NOT ALL DRONES are designed to respect their geo- fence, or, geographical limitations. In August, two drones were used in an assassination attempt on Venezuelan president Nicolás Maduro in Caracas. It could well have been an episode in Black Mirror. Mid-speech, Maduro notices the first of two hectacopters —carrying a payload of explosives—flying overhead. When it detonates, Maduro ducks for cover. Then, the second drone explodes, causing the military parade to flee for their lives.
With the rapid escalation in the use of drones globally, it was but a matter of time before their malefic use grew proportionally.

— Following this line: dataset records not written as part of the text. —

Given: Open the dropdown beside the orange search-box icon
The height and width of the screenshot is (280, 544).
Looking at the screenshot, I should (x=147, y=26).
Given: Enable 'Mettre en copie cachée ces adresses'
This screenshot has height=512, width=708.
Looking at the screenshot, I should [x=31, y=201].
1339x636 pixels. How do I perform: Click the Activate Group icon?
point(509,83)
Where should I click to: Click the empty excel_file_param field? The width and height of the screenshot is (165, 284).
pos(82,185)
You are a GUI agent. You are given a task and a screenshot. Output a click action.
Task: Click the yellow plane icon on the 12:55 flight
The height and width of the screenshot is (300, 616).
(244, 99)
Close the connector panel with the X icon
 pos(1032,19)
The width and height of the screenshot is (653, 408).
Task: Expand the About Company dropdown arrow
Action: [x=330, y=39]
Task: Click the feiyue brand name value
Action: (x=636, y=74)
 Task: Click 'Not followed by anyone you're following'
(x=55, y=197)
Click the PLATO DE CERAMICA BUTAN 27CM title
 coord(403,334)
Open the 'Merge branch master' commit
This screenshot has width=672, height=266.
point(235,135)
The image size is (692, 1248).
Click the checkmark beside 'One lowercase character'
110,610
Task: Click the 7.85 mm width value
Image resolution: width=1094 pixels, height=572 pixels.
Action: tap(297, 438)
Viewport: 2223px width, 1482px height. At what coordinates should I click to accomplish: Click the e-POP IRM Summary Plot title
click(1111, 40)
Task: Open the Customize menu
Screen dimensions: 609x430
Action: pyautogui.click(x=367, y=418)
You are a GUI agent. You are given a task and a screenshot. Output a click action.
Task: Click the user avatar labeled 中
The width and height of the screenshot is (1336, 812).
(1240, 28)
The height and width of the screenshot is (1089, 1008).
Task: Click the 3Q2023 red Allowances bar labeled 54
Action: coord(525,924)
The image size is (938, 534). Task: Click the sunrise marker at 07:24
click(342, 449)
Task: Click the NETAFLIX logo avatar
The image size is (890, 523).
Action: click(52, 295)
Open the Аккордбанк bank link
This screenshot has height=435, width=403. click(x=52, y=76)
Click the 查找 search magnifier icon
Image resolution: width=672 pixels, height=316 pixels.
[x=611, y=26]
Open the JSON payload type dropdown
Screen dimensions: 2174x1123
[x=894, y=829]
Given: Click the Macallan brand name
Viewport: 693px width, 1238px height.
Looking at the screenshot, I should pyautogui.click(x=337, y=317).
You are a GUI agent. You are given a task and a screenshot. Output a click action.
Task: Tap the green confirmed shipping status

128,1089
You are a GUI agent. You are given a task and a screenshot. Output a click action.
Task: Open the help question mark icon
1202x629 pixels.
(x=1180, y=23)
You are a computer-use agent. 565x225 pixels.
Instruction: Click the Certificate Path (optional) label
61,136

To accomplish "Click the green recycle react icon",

Think about it: a small flying object with the capacity to carry a payload, which poses no threat to the life of an operator with a remote-control and which can’t be detected by most aviation radars available today—how long was it really going to take before it became a convenient tool for terror attacks?
“Like all new technology, in the wrong hands drones too can be programmed to go rogue,” says Mrigank Singh, founder of Sensebird Solutions. “But rogue drones have given birth to a sub-industry. I’m talking about the counter-UAV, or anti-drone, industry.” Mrigank knows the subject better than most; he is getting ready to sell counter-UAV solutions to the Government.
The concept of counter-UAV is based on three fundamental principles. Detection. Identification. Neutralisation. In that order. “To detect a drone, a strong policy helps,” says Mrigank. “But policies are for cooperative drones who are willing to identify themselves on detection. This doesn’t hold true for rogues. And to keep them in check, a full stack of new technology exists today.”
Most anti-drone technologies have mushroomed in the last couple of years. Take Static Starring Radars, which put to shame Primary Surveillance Radars—installed in most airports around the world—when it comes to detecting a drone. But a vastly superior method that even radar-detection is a science called radiogoniometry, he says. “It triangulates a signal and can pinpoint the location of the operator. Compared to radars, radiogoniometry is cost effective, and unlike radars, this process can help with identification and neutralisation as well.” But there are drawbacks. Radiogoniometry is of no use if the drone has a preloaded flight plan.
“There is no silver bullet for counter- UAV solutions yet,” Mrigank says. “Take neutralising a rogue drone. There are ways today to hard-kill your target drone by bursting a projectile in its vicinity or with a net- capture. And there are soft-kill methods, such as hacking and stealing its live-feed, or by using a not-so-subtle jammer gun. The point is, as drones get better and rogue drones get better, so will we.”